The two most important ideas in applied AI right now share the same skeleton. Strip away the specifics and you get one pattern: build a stable evaluator, then let agents search the space until they beat it.
The Pattern
Andrej Karpathy’s autoresearch repo showed the simplest version. An agent tries an experiment. You measure the result. If it is better than the current best, you keep it. If not, you discard it. Repeat.
Rob C’s Darwin Derby generalizes this into a framework: take anything that can be measured, and let a swarm of agents auto-tune it. The key property is that it always gets better, but it is not strictly hill-climbing, so it avoids getting stuck at local optima.

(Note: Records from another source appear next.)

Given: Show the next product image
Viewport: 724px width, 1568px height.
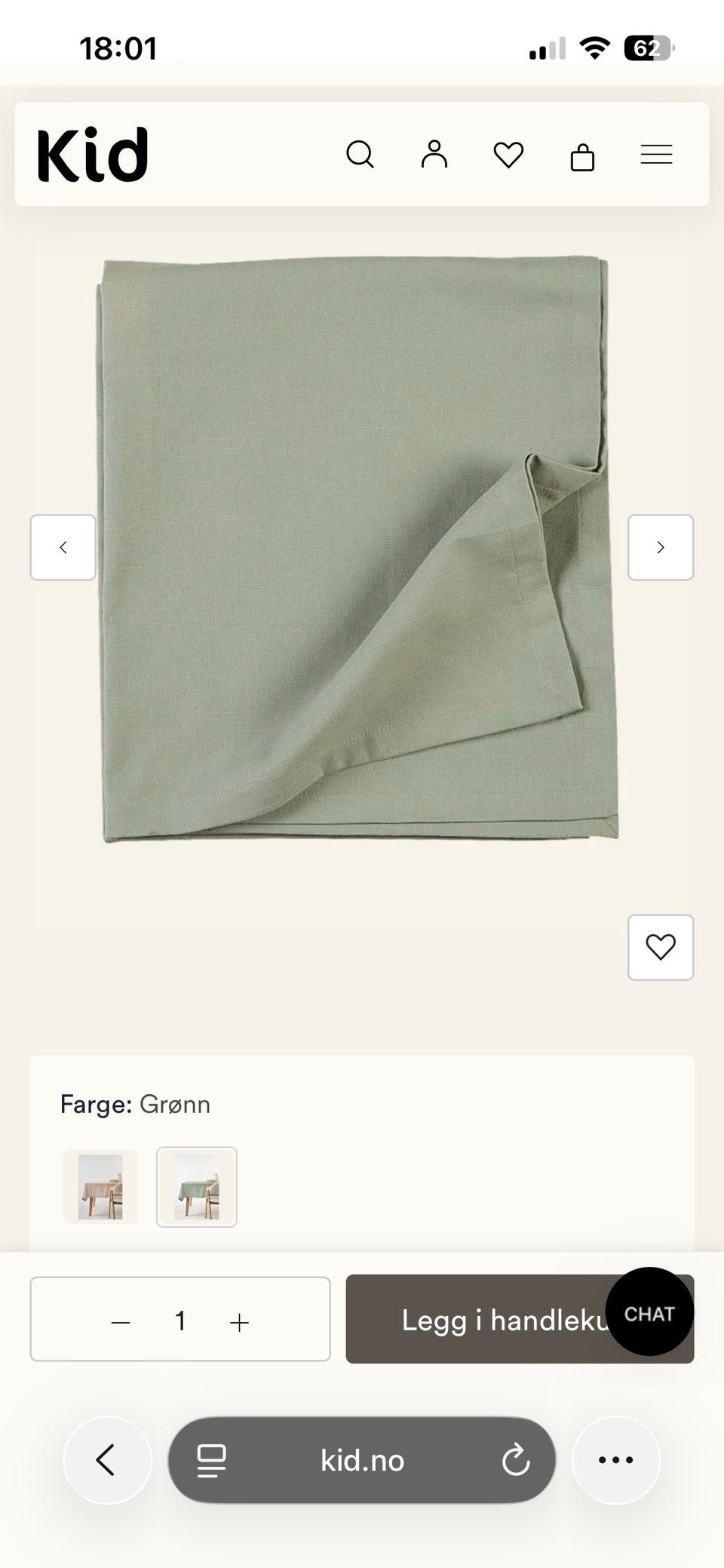Looking at the screenshot, I should (661, 547).
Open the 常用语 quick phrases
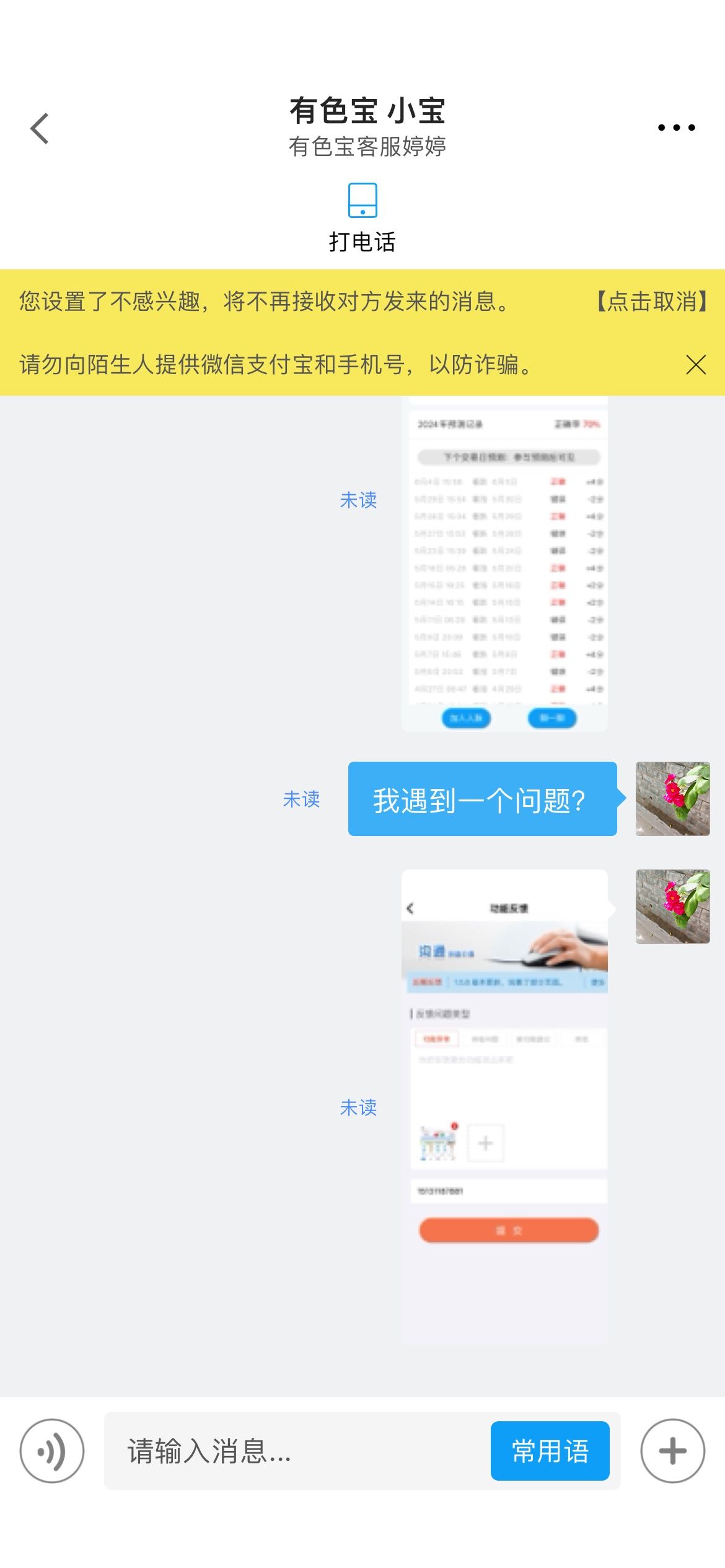The height and width of the screenshot is (1568, 725). (550, 1451)
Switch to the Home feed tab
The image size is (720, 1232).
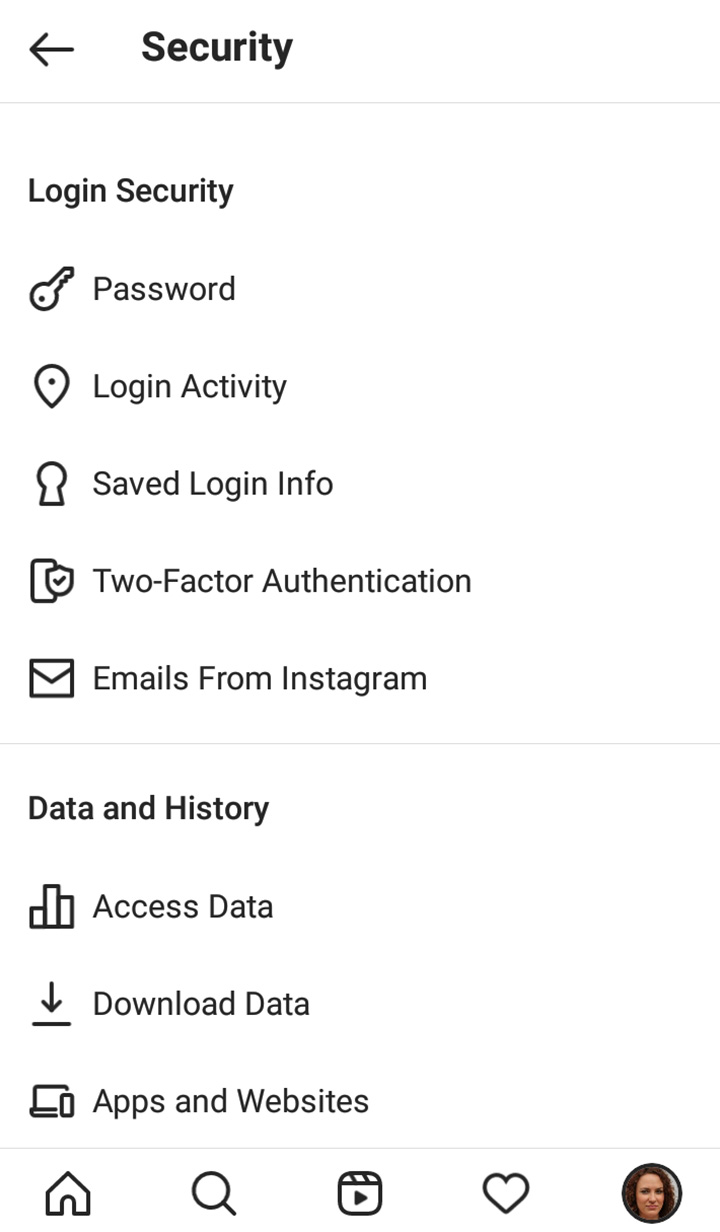pyautogui.click(x=68, y=1193)
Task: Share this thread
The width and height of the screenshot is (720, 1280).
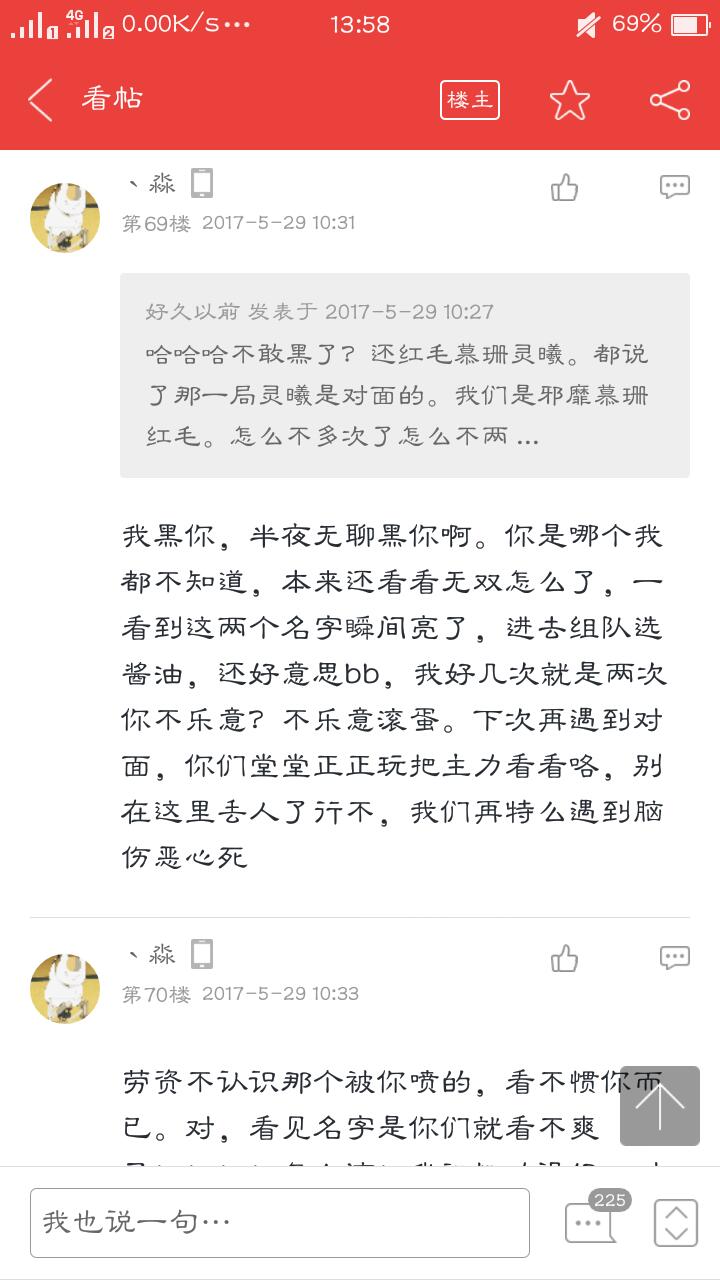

Both are instances of the same two-phase loop:
- Evaluator: A function that takes an output and returns a number. This never changes between runs.
- Optimizer: An agent (or swarm of agents) that proposes changes, gets scored, and keeps only improvements.
The evaluator is the fixed measuring stick. The optimizer is the search process. Separate them cleanly and you can swap either side independently.
Evaluations with Goldens: Policy Enforcement for Subjective Domains
The hard part has always been: how do you evaluate things that don’t have objective metrics? Writing quality, visual style, persona calibration, design taste. These are subjective. Traditional metrics fail.
Without goldens, an LLM judge is working from vibes. You give it a rubric, it scores the output, and you get a number. But that number is lossy. The judge is projecting its own sense of “good” onto the task, and that sense is a broad distribution. Ask it to score ten brand-voice paragraphs on a 1-10 scale and you will get a spread that reflects the model’s general understanding of quality, not yours. The scores cluster around what the model thinks good writing looks like in general. Your specific taste, your specific standards, your specific policy, those are somewhere inside that distribution, but the evaluator has no way to find the right region without a reference point.
This is the core problem: a rubric-only evaluator models a generic distribution of quality. Goldens let you model the specific distribution you actually want.
The answer is golden references. A golden reference is a human-curated example of what “good” looks like. It is the target, and it is how you enforce a policy. Your goldens define the policy. The evaluator enforces it. Every candidate output is judged against those goldens, and the evaluation becomes a comparative question: does this new output match the golden reference better than the current best?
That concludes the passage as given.